Pour aller un peu plus loin, vous pouvez vous pencher sur un intermédiaire : la virtualisation applicative. Elle permet de réutiliser kernel et outils de l’OS hôte, mais tout en packageant service et dépendances dans un ensemble dédié. Dans bien des cas, les développeurs lui préfèrent toutefois aujourd’hui les conteneurs, qui permettent eux aussi de packager applications et librairies dans un même ensemble. Avec un poids certes plus important en matière de stockage, mais sans impact insurmontable sur les performances processeur.

D’autres techniques sont proposées. chroot est une fonctionnalité accessible sur les serveurs fonctionnant sous Unix (ou un de ses clones), et ce depuis pratiquement les débuts de cette famille d’OS. Ici, seul le système de fichiers est protégé. Le service ne peut en effet sortir du dossier qui lui est attribué, qu’il prendra d’ailleurs pour la racine de son système de fichiers. Une technique très légère et plutôt efficace du point de vue de la sécurité, si l’OS et ses applications ne sont pas troués outre mesure, bien entendu.

Le chroot est l’apanage des environnements maitrisés, comme un serveur web. Imaginons un serveur web Apache mutualisé entre plusieurs utilisateurs. L’accès au dossier de chaque nom de domaine se fait en SFTP, via des sessions chrootées de SSH. Impossible pour les utilisateurs de voir les données des autres. Et l’impact sur les performances de la machine est littéralement nul.

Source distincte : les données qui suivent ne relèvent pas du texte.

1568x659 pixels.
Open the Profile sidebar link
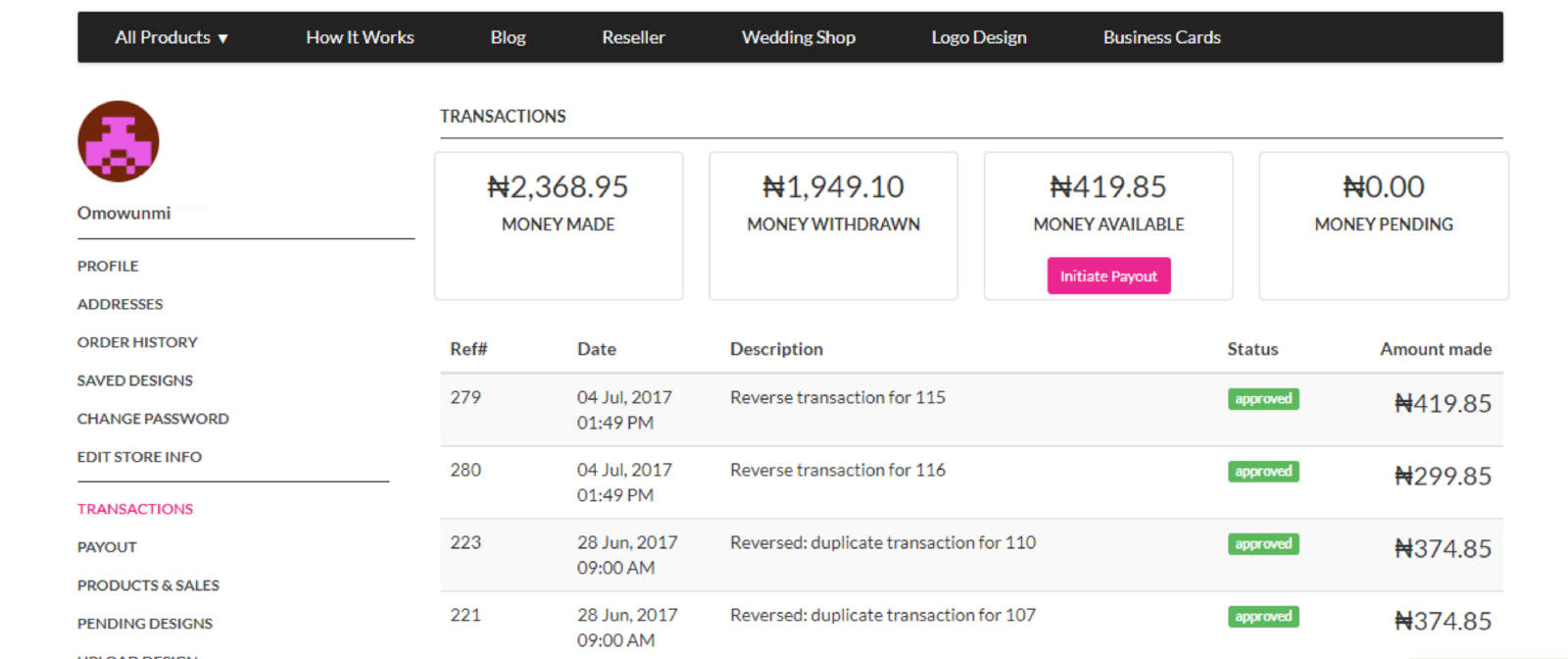pos(108,266)
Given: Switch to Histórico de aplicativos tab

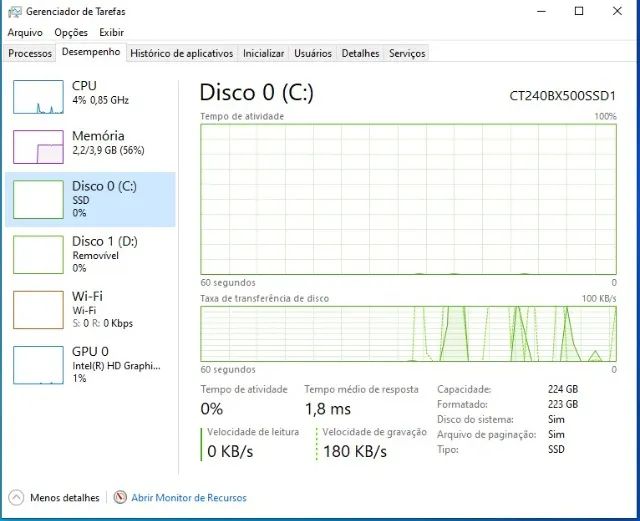Looking at the screenshot, I should 182,53.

Quel degré d’abstraction ?

Peut-on encore parler de virtualisation lorsqu’il est question de chroot, ou d’une émulation 100 % logicielle ? Dans l’absolu non. Il serait en fait plus exact de parler d’un degré d’abstraction croissant appliqué aux services.

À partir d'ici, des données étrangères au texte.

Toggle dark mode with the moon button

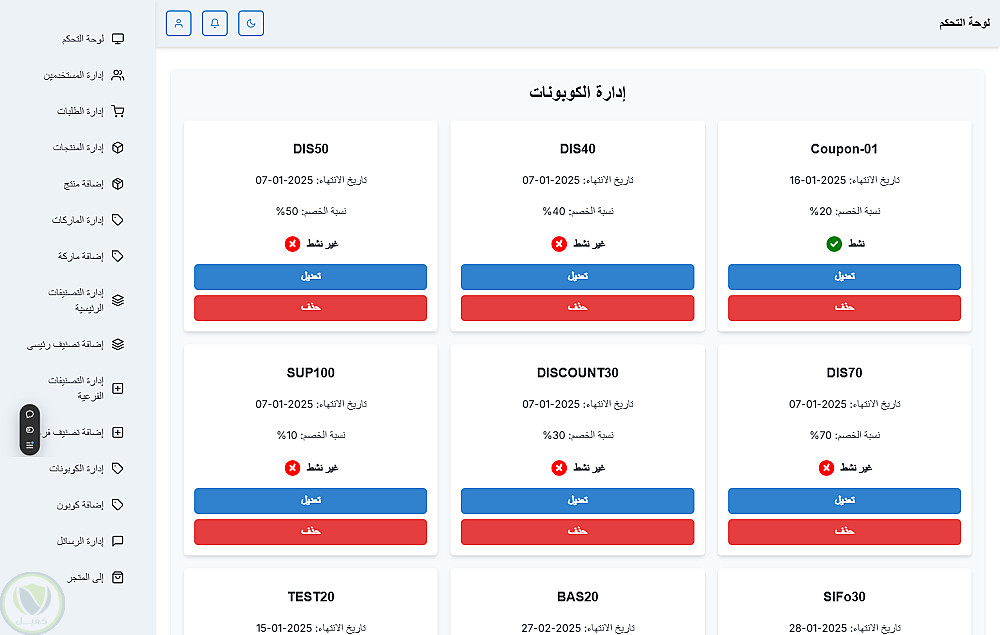click(251, 23)
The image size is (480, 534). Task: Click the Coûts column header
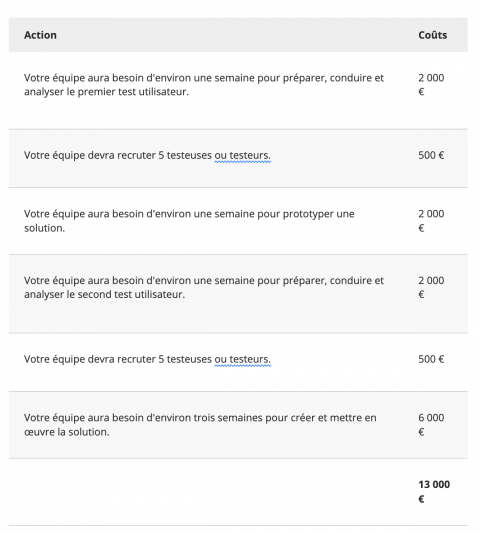pos(432,35)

L’émulation est la solution d’abstraction ultime. Mais aussi la plus lente. Avec le support de la virtualisation hardware, puis de la paravirtualisation, il est possible d’accéder directement aux ressources processeur et aux entrées/sorties. Les conteneurs vont un cran plus loin, les services utilisant alors le kernel de l’OS principal. Avec la virtualisation des applications, seules l’application et ses dépendances sont séparées de l’OS. Enfin, chroot ne permet que de redéfinir la partie du système de fichiers visible par le service.